Paolo Sessa è nato ad Avola (SR) nel 1950, ha studiato in Italia e all’estero, e vive a Milo, sull’Etna, da oltre 30 anni. Laureato in Lingue e letterature straniere ha insegnato per anni letterature nei Licei dove ha diretto fino a qualche anno fa laboratori di teatro e tenuto corsi di lettura espressiva. Fra il 1985 e il 1992 è stato direttore editoriale dei periodici “Etna Territorio” ed “Eolo”, pubblicate dalla casa editrice Maimone, della quale è consulente editoriale. Attualmente, per ragioni di studio, divide il suo tempo fra Milo e Padova. I suoi interessi spaziano dalla storia siciliana, alla letteratura, alla linguistica applicata. Nel 2014, all’interno di un Progetto Pilota dell’editrice Maimone, patrocinato dal Ministero della Salute, è stato invitato a tenere una serie di lectures sulle caratteristiche della voce materna e sulla sua influenza sul nascituro.

Alcuni suoi lavori sono:
– Il vino e la letteratura (in “La Sicilia del vino”, Maimone, Catania, 2003) – saggistica
– Viaggio nella storia di una comunità (Lussografica, Caltanissetta, 2005) – saggistica
– Il collezionista di immagini – Saggio/romanzo su memoria e immagini (Maimone, Catania, 2012) – narrativa
– Influenza della voce materna sul nascituro (Maimone, Catania, 2014) – saggistica
– Specchio delle mie trame (Giovane Holden, 2014) – narrativa
– Schegge di sciara, canto d’amore per la Sicilia (Maimone, 2015) – poesia
– Suoni e voci nella Commedia di Dante (Società Editrice Dante Alighieri, in corso di stampa) – saggistica
– La voce della scrittura (in fase di stesura definitiva) – saggistica

Sergio Mangiameli è del ’64, geologo, giornalista pubblicista, interprete naturalistico, vive sull’Etna.
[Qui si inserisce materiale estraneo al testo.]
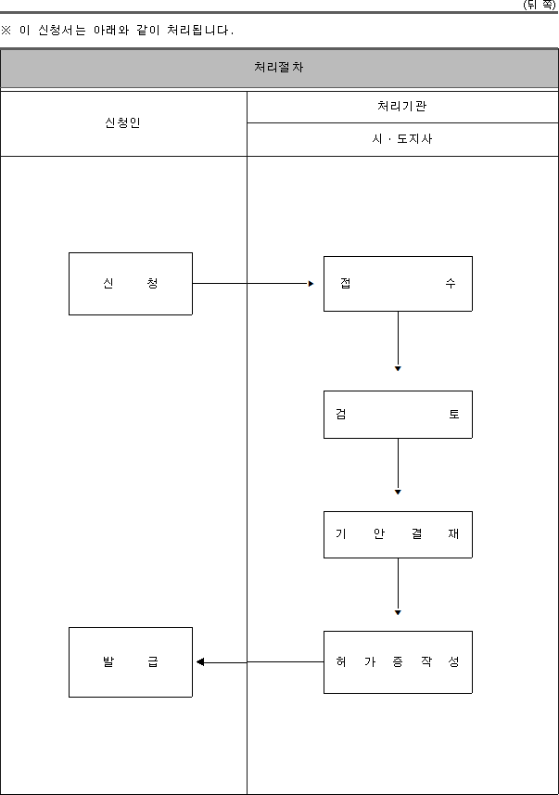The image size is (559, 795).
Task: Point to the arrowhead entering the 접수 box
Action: (x=311, y=284)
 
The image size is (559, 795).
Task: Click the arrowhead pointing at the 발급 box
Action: (x=200, y=661)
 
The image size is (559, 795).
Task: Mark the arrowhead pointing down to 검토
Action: (x=398, y=368)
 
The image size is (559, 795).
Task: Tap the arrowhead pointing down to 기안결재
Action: (x=398, y=492)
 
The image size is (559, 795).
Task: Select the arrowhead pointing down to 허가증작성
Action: (x=398, y=612)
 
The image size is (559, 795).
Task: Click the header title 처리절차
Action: (x=279, y=67)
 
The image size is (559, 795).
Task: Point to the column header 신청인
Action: (x=122, y=122)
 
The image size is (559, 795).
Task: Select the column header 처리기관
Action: (x=402, y=106)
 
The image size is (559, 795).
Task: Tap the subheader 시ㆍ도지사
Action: (x=402, y=139)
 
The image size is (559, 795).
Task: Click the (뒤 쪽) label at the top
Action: (x=540, y=5)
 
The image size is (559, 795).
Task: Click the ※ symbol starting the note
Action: (x=6, y=30)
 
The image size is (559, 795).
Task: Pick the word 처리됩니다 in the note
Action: (x=198, y=30)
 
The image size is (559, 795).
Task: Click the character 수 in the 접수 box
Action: (x=451, y=283)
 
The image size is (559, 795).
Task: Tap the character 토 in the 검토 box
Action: (x=453, y=415)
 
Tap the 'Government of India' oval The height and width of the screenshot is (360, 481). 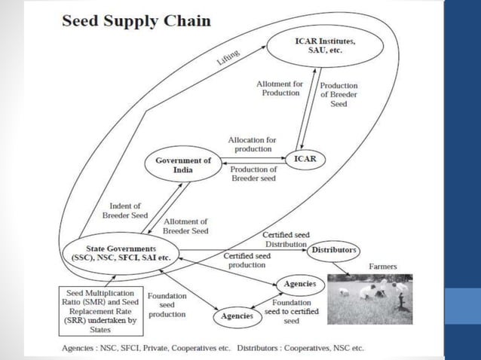(183, 165)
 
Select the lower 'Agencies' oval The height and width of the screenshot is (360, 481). (237, 316)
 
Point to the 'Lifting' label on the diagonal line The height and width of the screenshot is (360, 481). (228, 56)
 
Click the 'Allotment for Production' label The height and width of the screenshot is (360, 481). (280, 88)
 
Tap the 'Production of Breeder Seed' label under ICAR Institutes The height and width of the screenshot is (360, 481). (339, 94)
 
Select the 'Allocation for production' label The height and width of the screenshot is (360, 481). (252, 145)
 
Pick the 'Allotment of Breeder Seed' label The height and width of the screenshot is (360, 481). (185, 227)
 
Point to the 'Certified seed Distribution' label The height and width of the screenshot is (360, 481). (285, 239)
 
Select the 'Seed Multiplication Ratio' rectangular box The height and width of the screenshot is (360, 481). (100, 307)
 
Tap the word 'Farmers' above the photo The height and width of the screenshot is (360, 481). (382, 267)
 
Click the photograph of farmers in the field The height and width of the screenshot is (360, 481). (369, 298)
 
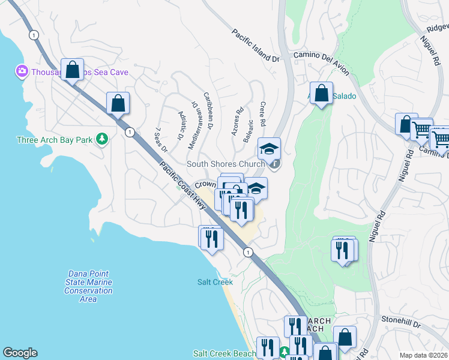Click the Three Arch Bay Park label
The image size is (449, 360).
[55, 140]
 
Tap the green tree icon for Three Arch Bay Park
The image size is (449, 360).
[102, 139]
Ha pubblicato i racconti “Dall’ulivo alla luna” (Prova d’Autore, 1996) e “Rua di Mezzo sessantasei” (Il Filo, 2008), i romanzi “Aspettando la prima neve” (Rune, 2009), “Dietro a una piuma bianca” (Puntoacapo, 2010), “Sul bordo” (Puntoacapo, 2013), “Come la terra” (Villaggio Maori, 2015, che ha partecipato a MontagnaLibri 2016 del Trento Film Festival), “Quasi inverno” (A&B Editrice, 2018), "La nevicata perfetta" (A&B Editrice, 2020). Ha scritto i testi di “MicroNaturArt – voci dal microcosmo” (Arianna, 2014), esperimento letterario di fotografia scientifica; i racconti di “Ventiquattr’ore – fotografie di finestre e parole intorno” (Puntoacapo, 2016), i cui scatti sono di Lino Cirrincione; e, assieme al vulcanologo Salvo Caffo, “Etna patrimonio dell’umanità, manuale raccontato di vulcanologia e itinerari” (Giuseppe Maimone Editore, 2016), con le illustrazioni di Riccardo La Spina. Ha scritto i testi dei film corti “La corsa mia” e “Idda”, e i monologhi “Questa storia” e “Il gioco infinito”, visibili entrambi su YouTube. Sul portale web Etnalife, scrive racconti etnei per la rubrica letteraria “Storie dell’altro mondo”. “La piuma bianca” è il suo blog sul magazine online SicilyMag. L’esperimento nuovo è “Le colate raccontate” – vulcanologia storica dell’Etna e narrativa surreale insieme, tra esattezza scientifica e finzione letteraria in racconti –, portato in scena col vulcanologo Stefano Branca.